J’ai très vite retrouvé mes collègues de la fac, où j’avais eu un poste de lectrice. J’ai très vite aussi eu affaire à ce que je suis capable de qualifier maintenant de validisme attitudinal. Celui-ci s’exprimait de façons diverses. Cela pouvait aller de la secrétaire qui, au lieu de me serrer la main, comme quelques mois auparavant, me passe la main dans les cheveux, au collègue qui me suggère de me payer les services d’un prostitué pour pratiquer le sexe avec mon nouveau corps.

Baignant dans une impression de surréel, j’ai beaucoup pensé à cette période au dramaturge espagnol du Siècle d’Or Calderon de la Barca.

À son Sigismond de La vie est un songe, qui peine à faire la part entre le rêve et la réalité :

« (…) puisque nous sommes dans un monde si étrange

que vivre n’est que rêver, et que l’expérience

m’enseigne que l’homme qui vit rêve ce qu’il est,

jusqu’au moment où il s’éveille » [6]

J’ai pensé aussi à son acte sacramental, Le Grand Théâtre du monde qui reprend la métaphore du monde comme une scène de théâtre. Dieu-l’Auteur, met en scène des personnages allégoriques – le Riche, le Pauvre, la Beauté. Après avoir joué leur rôle dans la vie, ils sont récompensés ou châtiés avant leur mort.

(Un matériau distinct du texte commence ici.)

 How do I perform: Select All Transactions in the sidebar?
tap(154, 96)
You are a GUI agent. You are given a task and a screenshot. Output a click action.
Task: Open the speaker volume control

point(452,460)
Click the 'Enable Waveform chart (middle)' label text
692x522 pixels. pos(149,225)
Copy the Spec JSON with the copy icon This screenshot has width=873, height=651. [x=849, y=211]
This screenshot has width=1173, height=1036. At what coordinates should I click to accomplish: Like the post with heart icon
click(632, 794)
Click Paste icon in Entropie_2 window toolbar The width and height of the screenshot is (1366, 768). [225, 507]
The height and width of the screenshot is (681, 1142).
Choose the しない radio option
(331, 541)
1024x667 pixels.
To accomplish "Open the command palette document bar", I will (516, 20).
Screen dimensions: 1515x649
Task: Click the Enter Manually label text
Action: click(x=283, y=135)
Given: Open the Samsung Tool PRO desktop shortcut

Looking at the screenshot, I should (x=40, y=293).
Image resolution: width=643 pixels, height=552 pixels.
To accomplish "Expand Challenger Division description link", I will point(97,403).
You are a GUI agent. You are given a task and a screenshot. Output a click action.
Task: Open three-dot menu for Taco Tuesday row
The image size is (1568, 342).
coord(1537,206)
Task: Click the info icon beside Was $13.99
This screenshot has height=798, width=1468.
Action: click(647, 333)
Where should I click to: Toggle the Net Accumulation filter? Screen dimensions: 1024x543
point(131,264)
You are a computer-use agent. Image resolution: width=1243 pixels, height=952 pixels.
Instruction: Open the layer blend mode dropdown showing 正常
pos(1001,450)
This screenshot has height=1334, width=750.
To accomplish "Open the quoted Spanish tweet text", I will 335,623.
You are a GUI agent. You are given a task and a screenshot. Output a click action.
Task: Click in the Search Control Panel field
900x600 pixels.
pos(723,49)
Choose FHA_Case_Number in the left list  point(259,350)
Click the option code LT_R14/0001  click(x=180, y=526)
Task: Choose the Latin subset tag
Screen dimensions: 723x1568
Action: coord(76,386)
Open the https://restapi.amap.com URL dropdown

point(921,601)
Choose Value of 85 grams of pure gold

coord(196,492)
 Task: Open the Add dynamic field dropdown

Je me disais que tout se passait comme si Dieu-L’Auteur, avait interrompu la pièce avant ma mort, m’avait rappelée sur scène et m’avait changé mon rôle. Du coup, les répliques que les autres personnages m’adressaient n’étaient plus les mêmes. Sauf que moi, j‘avais l’impression qu’il y avait juste un accessoire de plus dans ma mise en scène. J’étais le même personnage. Handicap, nouvel attribut du sujet. Fauteuil, nouvel accessoire de mon personnage.

Mon monde connu, jadis familier, étant devenu fou, tous étant devenus des Quichottes, je suis allée à la rencontre de ceux qui incarnaient les personnages que j’étais aussi censée incarner.

Je suis allée, sans à priori, à une rencontre organisée par une association de personnes handicapées dont je tairai le nom. Quelques personnes jouaient sans conviction au scrabble dans une salle à l’ambiance glauque. Des jus bon marché en tétra brik étaient posés sur des tables marrons en formica. J’ai eu une envie immédiate de rebrousser chemin. Je pense que c’est une ambiance mouroir, un parfum de résignation, que j’ai perçu par la suite dans quelques maisons de retraite, qui m’a provoqué une sensation immédiate de malaise et une envie de fuite.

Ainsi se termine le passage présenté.